Bei der Entscheidung, welche Stiftung die Parteistiftung der AfD werden soll, stehen mehrere Körperschaften zur Debatte. In die engere Auswahl sollen drei kommen. Infrage kommen neben der Stresemann-Stiftung die vor einem Jahr von AfD-Funktionären gegründete Desiderius-Erasmus-Stiftung oder die ähnlich benannte Akademische Erasmus-Stiftung e.V. Auch der Johann-Gottfried-Herder-Verein für Demokratie e.V rechnet sich Chancen aus – der Gründerkreis der jüngst im Bonner Vereinsregister eingetragenen Körperschaft ähnelt laut FAZ dem der Desiderius-Erasmus-Stiftung. Hinzu kommt eine ähnlich benannte, in Schleswig-Holstein gegründete Stiftung, die ebenfalls auf Bundesebene für die AfD tätig werden will. In jüngster Zeit wurden – auch auf Landesebene – diverse Stiftungen gegründet, die der Partei dienen sollen, darunter die Friedrich-Friesen-Stiftung in Sachsen-Anhalt.

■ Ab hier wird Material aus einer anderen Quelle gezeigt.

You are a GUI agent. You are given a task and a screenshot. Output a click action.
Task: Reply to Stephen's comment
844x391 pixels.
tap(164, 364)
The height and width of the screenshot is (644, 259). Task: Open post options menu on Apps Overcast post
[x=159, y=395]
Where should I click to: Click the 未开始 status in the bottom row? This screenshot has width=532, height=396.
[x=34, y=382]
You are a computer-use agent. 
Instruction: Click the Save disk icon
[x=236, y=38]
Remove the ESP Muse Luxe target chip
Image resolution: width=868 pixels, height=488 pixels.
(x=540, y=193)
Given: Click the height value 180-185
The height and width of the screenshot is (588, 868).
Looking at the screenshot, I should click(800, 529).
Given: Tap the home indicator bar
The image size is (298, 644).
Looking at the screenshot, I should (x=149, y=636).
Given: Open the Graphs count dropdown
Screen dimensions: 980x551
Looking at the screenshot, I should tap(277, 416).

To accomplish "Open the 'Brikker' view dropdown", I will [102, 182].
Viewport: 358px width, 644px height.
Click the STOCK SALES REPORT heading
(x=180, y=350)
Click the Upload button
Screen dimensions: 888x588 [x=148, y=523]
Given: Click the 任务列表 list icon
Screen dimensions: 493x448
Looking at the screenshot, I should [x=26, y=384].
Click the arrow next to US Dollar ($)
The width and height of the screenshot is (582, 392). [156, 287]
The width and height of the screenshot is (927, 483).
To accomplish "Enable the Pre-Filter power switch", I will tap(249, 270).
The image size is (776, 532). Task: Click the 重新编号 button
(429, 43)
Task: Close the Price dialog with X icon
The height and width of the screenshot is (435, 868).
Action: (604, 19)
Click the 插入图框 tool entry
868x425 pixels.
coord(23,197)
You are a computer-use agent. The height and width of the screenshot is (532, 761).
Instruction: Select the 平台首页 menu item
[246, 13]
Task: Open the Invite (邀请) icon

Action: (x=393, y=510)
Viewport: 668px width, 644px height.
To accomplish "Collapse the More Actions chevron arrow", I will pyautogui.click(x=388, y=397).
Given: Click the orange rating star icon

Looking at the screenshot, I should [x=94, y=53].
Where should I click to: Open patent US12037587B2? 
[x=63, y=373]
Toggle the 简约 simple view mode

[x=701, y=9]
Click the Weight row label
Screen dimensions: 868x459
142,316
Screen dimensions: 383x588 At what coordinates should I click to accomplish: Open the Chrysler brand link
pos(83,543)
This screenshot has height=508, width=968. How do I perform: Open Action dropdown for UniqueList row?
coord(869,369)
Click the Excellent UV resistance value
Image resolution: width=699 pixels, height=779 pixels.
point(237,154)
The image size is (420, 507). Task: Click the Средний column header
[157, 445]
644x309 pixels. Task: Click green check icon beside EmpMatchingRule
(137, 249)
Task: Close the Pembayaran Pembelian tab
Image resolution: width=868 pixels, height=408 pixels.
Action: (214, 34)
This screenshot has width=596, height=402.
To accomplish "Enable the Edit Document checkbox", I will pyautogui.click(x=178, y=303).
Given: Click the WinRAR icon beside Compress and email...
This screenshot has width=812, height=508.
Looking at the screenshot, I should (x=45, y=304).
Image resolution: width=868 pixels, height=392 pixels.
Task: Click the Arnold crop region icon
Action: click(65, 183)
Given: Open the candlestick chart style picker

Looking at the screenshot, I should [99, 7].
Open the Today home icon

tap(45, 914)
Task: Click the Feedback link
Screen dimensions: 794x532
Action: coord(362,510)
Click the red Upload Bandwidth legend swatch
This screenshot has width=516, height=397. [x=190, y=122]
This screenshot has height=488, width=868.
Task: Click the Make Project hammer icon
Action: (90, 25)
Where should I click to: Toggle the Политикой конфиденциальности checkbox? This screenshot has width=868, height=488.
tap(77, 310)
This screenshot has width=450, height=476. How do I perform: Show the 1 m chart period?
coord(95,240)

All diese Gründungen stehen in Widerspruch zu den proklamierten Grundsätzen der Partei. Die AfD hatte das Parteistiftungswesen von Beginn an scharf kritisiert. Auch die Finanzierung politischer Arbeit der Parteien über ihre Stiftungen wurde stets angeprangert. "Die Parteienfinanzierung über Stiftungen ist ein Misswuchs der bundesrepublikanischen Demokratie", hatte Konrad Adam gesagt, Mitgründer der AfD und zeitweise Vorsitzender der Desiderius-Erasmus-Stiftung. Mit ihrem Willen von diesem System finanziell zu profitieren, stelle die AfD "vor ein Dilemma". Sie sei zwar angetreten, die "Übermacht der Parteien zurechtzustutzen", man habe sich zunächst aber dafür entschieden, "das zu nehmen, was uns rechtlich zusteht". Auf eine eigene Stiftung verzichten würde die AfD nur, "wenn die anderen Parteien das auch tun".
Nach dem Einzug in den Bundestag werde man Änderungen an der Parteien- und der Umwegfinanzierung in Angriff nehmen, hatte Adam angekündigt. Danach sieht es derzeit eher nicht aus.